• **TASK GOAL**
In the material below, the lines containing the word "agent" are required; copy each of them.

• **INFORMATION SUPPLIED**
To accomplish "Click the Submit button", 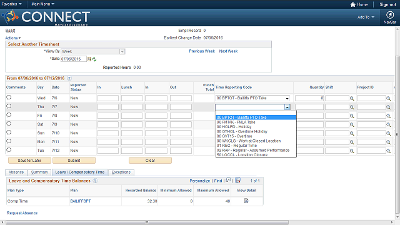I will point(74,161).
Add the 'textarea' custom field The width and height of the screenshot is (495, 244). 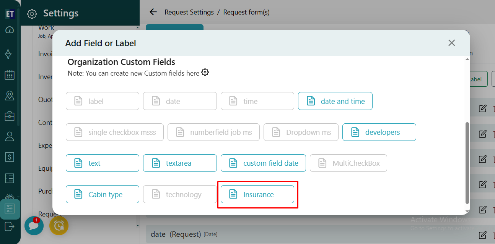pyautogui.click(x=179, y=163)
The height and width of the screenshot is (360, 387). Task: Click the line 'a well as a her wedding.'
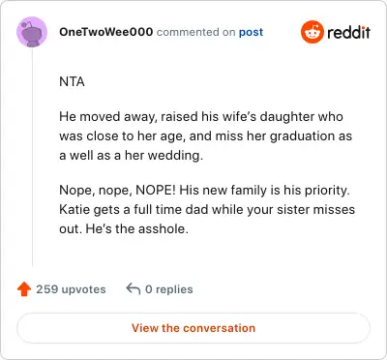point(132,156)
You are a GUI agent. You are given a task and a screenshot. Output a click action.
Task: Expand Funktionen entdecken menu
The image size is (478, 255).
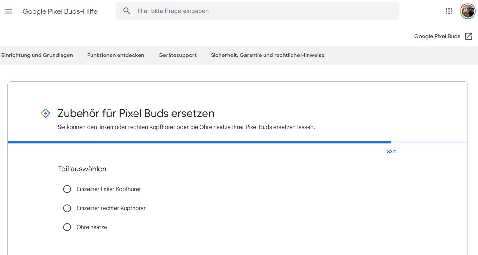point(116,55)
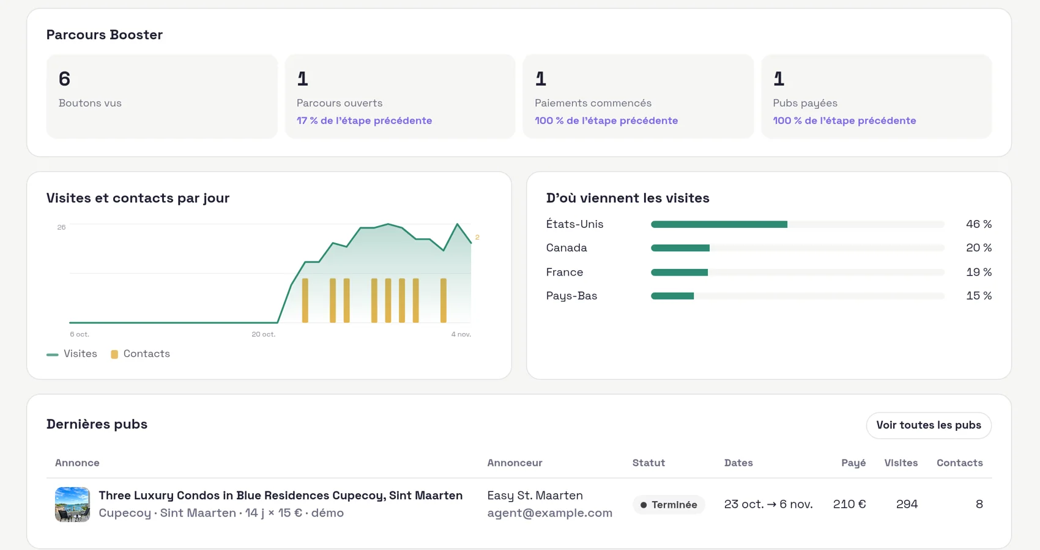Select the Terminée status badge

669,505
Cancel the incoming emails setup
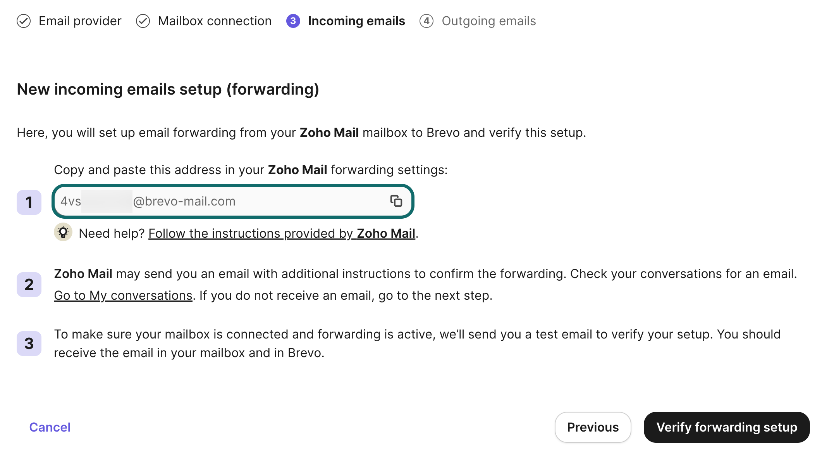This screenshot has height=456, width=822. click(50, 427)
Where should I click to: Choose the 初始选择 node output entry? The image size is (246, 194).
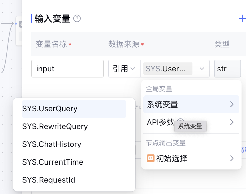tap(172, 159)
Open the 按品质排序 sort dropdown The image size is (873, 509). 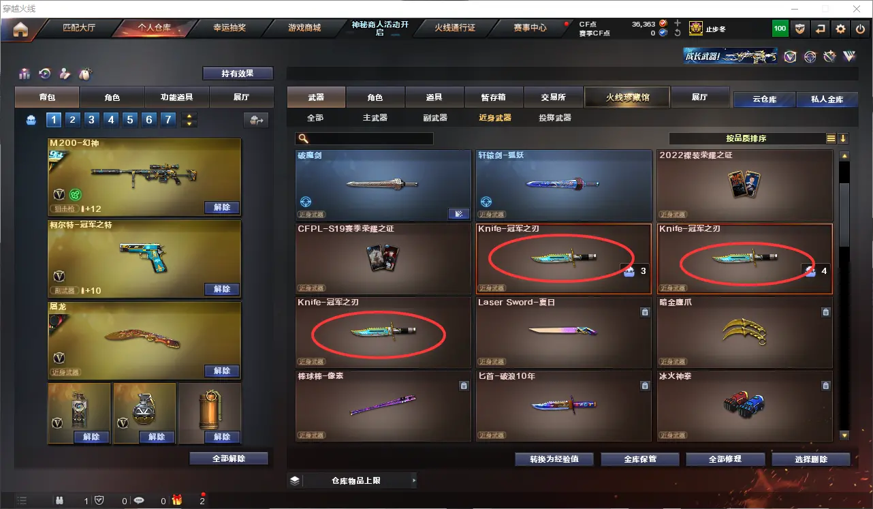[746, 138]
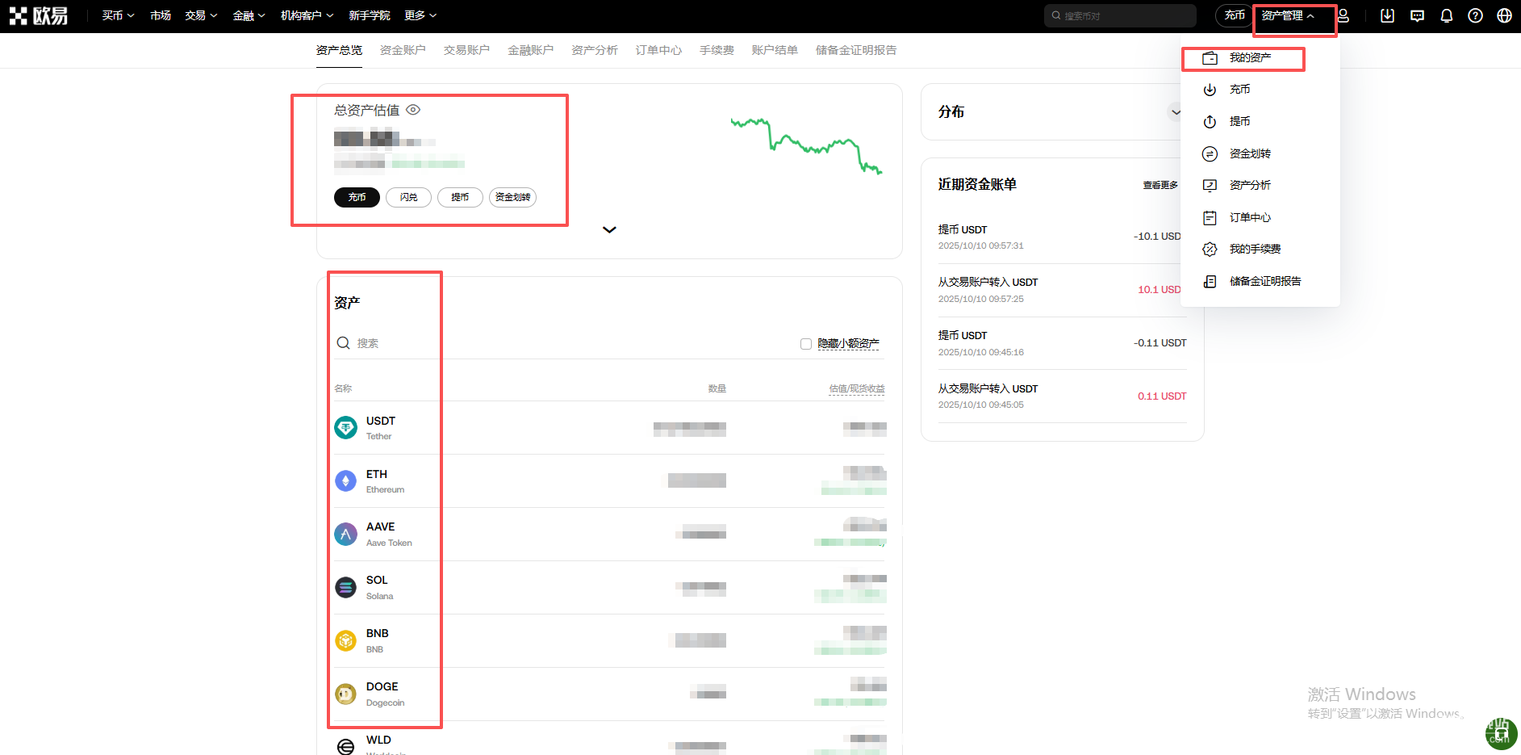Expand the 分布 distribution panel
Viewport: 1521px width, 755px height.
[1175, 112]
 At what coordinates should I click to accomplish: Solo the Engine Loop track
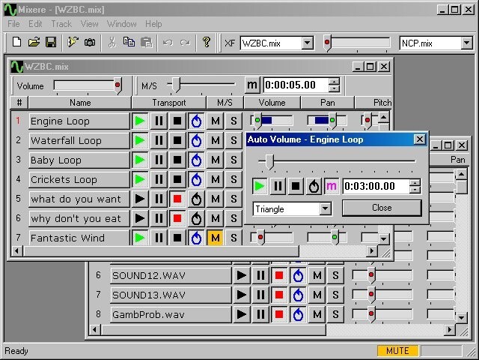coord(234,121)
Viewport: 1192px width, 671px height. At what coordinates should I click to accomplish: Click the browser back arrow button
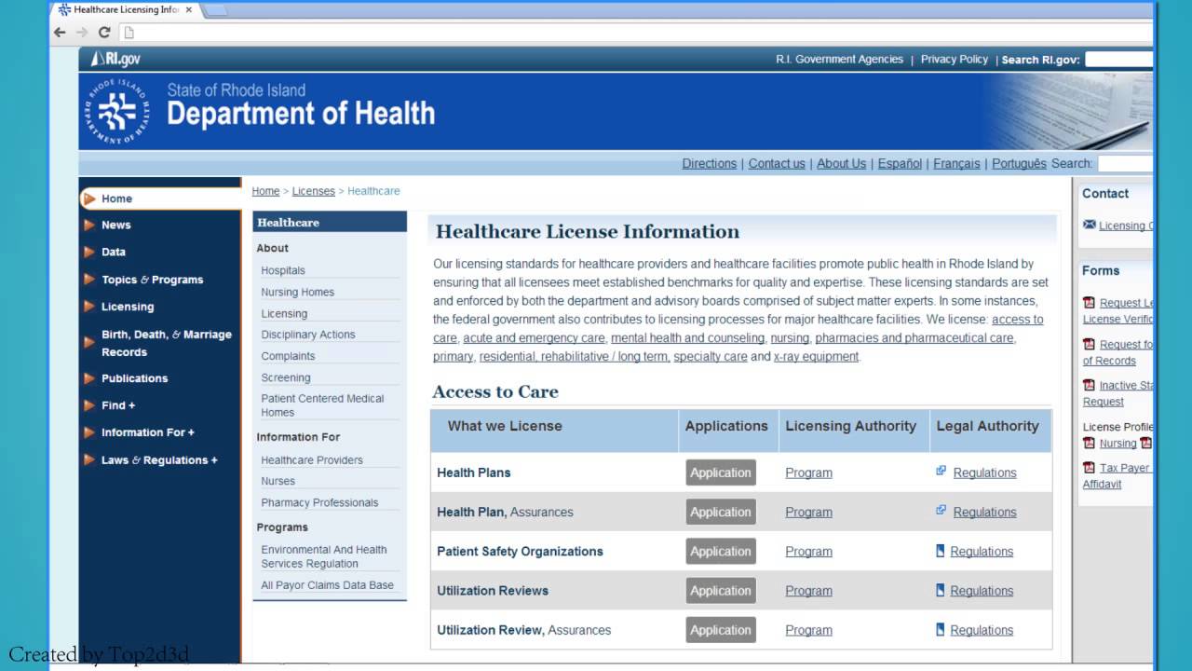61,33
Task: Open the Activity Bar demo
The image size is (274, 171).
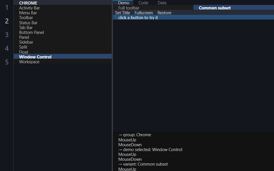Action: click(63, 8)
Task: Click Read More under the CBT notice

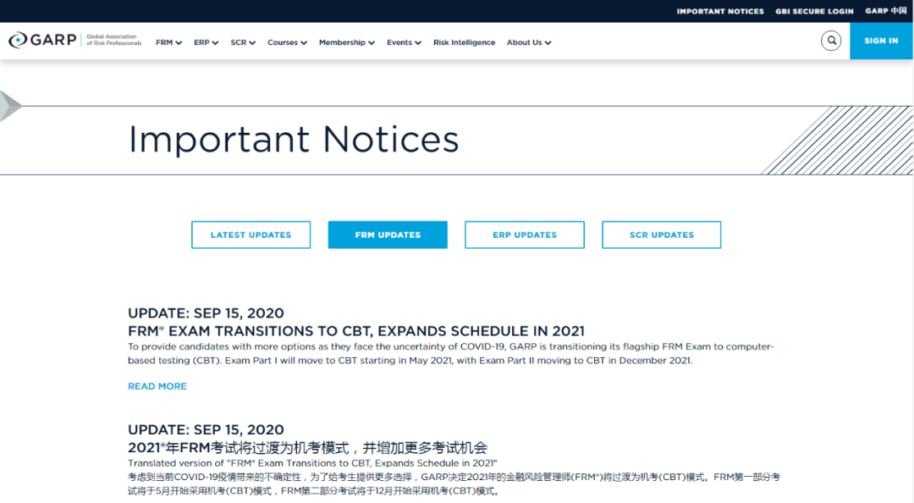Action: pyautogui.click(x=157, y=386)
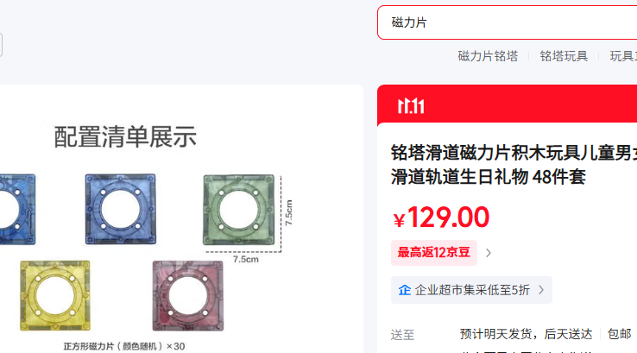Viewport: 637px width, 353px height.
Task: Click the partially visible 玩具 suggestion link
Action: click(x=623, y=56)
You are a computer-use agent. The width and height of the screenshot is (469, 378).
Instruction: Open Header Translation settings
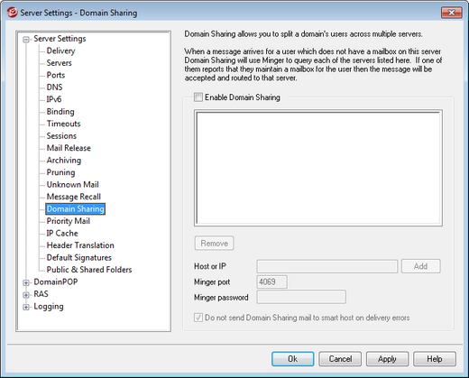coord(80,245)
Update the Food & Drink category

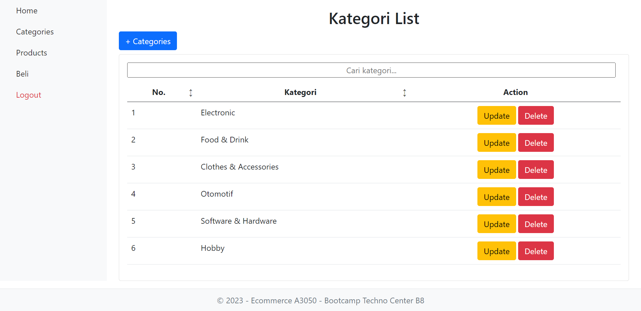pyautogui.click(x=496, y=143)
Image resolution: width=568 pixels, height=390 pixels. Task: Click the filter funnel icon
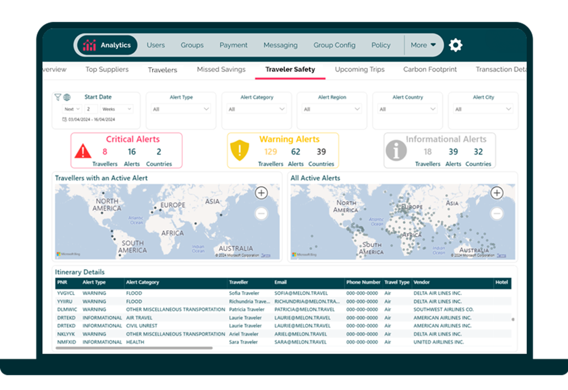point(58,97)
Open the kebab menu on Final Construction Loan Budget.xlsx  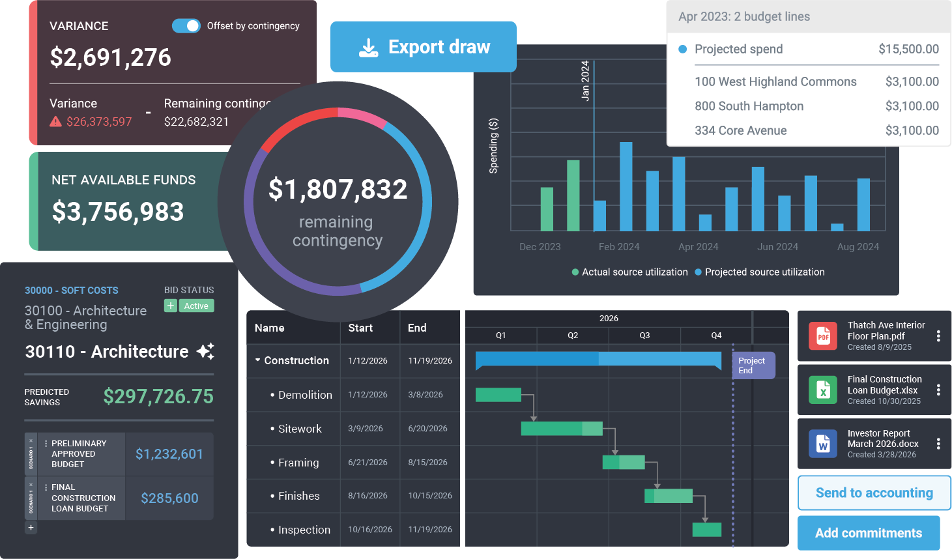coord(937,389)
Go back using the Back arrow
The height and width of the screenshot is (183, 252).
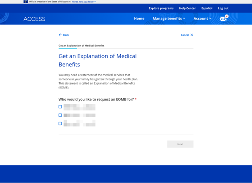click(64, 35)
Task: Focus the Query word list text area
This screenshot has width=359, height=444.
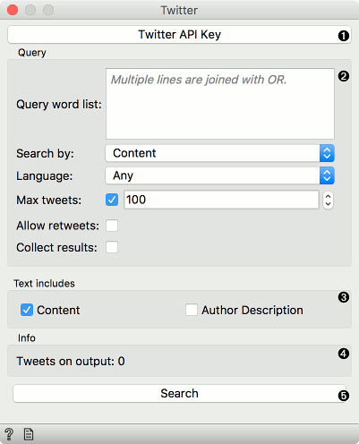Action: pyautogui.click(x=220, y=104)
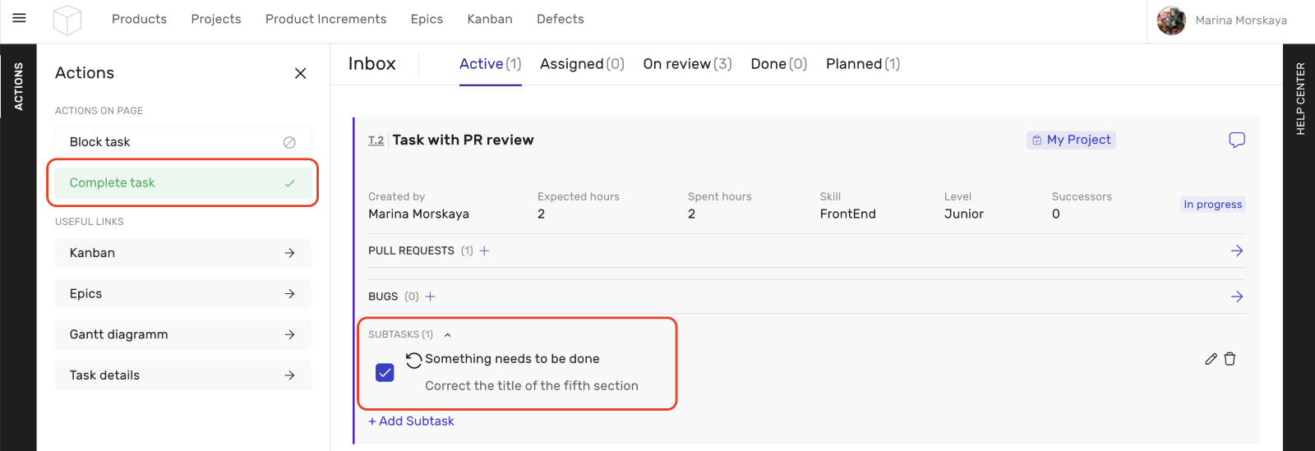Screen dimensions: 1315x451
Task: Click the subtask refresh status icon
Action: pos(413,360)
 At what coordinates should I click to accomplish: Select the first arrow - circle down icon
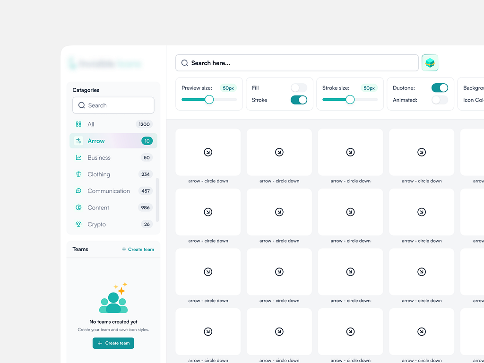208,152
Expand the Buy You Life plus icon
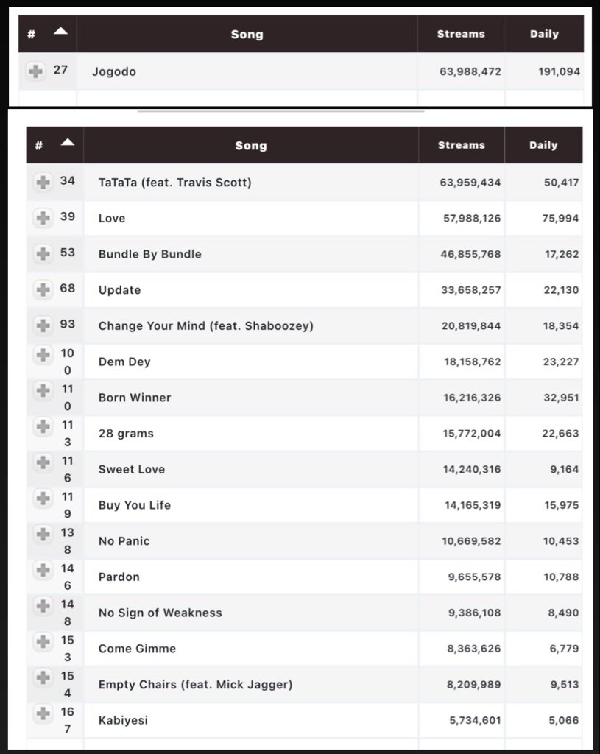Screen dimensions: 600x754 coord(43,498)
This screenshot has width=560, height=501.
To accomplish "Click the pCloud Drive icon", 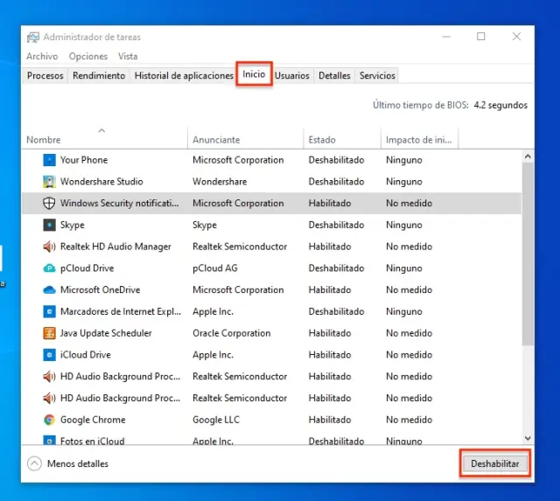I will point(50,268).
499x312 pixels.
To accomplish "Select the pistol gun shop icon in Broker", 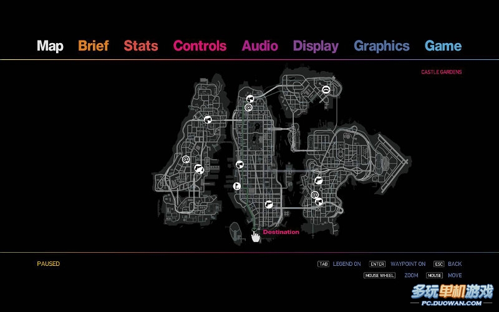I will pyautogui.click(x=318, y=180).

• **YOUR RESPONSE**
You are a GUI agent. You are given a task and a screenshot. Output a click action.
You are a computer-use agent. The width and height of the screenshot is (469, 378).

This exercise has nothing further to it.